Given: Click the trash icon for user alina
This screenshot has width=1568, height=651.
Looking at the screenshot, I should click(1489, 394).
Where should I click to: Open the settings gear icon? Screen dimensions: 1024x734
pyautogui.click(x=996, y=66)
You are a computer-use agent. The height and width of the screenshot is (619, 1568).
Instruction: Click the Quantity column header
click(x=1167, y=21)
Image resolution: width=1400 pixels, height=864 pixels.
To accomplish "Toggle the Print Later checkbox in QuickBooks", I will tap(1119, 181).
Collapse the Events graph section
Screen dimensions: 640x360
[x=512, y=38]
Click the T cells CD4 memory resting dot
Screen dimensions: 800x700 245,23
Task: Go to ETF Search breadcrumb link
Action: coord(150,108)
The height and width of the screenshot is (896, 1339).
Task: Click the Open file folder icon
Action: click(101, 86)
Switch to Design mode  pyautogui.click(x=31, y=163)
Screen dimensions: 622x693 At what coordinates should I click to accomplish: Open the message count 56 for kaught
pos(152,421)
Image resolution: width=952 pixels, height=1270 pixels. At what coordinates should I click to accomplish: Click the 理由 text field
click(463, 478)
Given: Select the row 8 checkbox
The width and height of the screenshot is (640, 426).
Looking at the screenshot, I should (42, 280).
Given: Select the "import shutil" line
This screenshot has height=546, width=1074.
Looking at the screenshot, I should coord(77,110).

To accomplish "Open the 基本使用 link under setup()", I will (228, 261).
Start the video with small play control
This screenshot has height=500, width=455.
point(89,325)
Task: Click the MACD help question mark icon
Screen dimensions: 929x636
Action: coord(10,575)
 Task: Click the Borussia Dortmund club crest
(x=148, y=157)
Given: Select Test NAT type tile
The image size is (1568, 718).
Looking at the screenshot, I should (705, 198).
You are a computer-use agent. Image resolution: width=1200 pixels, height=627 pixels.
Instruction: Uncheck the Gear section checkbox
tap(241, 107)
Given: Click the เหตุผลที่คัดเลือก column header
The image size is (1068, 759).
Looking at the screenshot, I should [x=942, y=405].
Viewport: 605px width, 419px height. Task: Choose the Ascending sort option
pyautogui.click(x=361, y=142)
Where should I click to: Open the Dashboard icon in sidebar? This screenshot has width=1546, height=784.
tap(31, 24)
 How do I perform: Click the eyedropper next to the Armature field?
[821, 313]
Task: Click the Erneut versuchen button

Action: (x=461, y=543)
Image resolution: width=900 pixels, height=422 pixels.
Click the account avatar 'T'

==*==

— WHAT IS EXPECTED —
Reproduce the entries exactly. Every word has to stay the same.

— ANSWER SPACE —
Given: Click the trash icon for user alina
This screenshot has width=1568, height=651.
Looking at the screenshot, I should click(1489, 394).
Where should I click to: Open the settings gear icon? Screen dimensions: 1024x734
pyautogui.click(x=996, y=66)
You are a computer-use agent. The height and width of the screenshot is (619, 1568).
Instruction: Click the Quantity column header
click(x=1167, y=21)
Image resolution: width=1400 pixels, height=864 pixels.
To accomplish "Toggle the Print Later checkbox in QuickBooks", I will tap(1119, 181).
Collapse the Events graph section
Screen dimensions: 640x360
[x=512, y=38]
Click the T cells CD4 memory resting dot
Screen dimensions: 800x700 245,23
Task: Go to ETF Search breadcrumb link
Action: coord(150,108)
The height and width of the screenshot is (896, 1339).
Task: Click the Open file folder icon
Action: click(101, 86)
Switch to Design mode  pyautogui.click(x=31, y=163)
Screen dimensions: 622x693 At what coordinates should I click to accomplish: Open the message count 56 for kaught
pos(152,421)
Image resolution: width=952 pixels, height=1270 pixels. At what coordinates should I click to accomplish: Click the 理由 text field
click(463, 478)
Given: Select the row 8 checkbox
The width and height of the screenshot is (640, 426).
Looking at the screenshot, I should (42, 280).
Given: Select the "import shutil" line
This screenshot has height=546, width=1074.
Looking at the screenshot, I should coord(77,110).

To accomplish "Open the 基本使用 link under setup()", I will (228, 261).
Start the video with small play control
This screenshot has height=500, width=455.
point(89,325)
Task: Click the MACD help question mark icon
Screen dimensions: 929x636
Action: coord(10,575)
 Task: Click the Borussia Dortmund club crest
(x=148, y=157)
Given: Select Test NAT type tile
The image size is (1568, 718).
Looking at the screenshot, I should (705, 198).
You are a computer-use agent. Image resolution: width=1200 pixels, height=627 pixels.
Instruction: Uncheck the Gear section checkbox
tap(241, 107)
Given: Click the เหตุผลที่คัดเลือก column header
The image size is (1068, 759).
Looking at the screenshot, I should [x=942, y=405].
Viewport: 605px width, 419px height. Task: Choose the Ascending sort option
pyautogui.click(x=361, y=142)
Where should I click to: Open the Dashboard icon in sidebar? This screenshot has width=1546, height=784.
tap(31, 24)
 How do I perform: Click the eyedropper next to the Armature field?
[821, 313]
Task: Click the Erneut versuchen button

Action: (x=461, y=543)
Image resolution: width=900 pixels, height=422 pixels.
Click the account avatar 'T'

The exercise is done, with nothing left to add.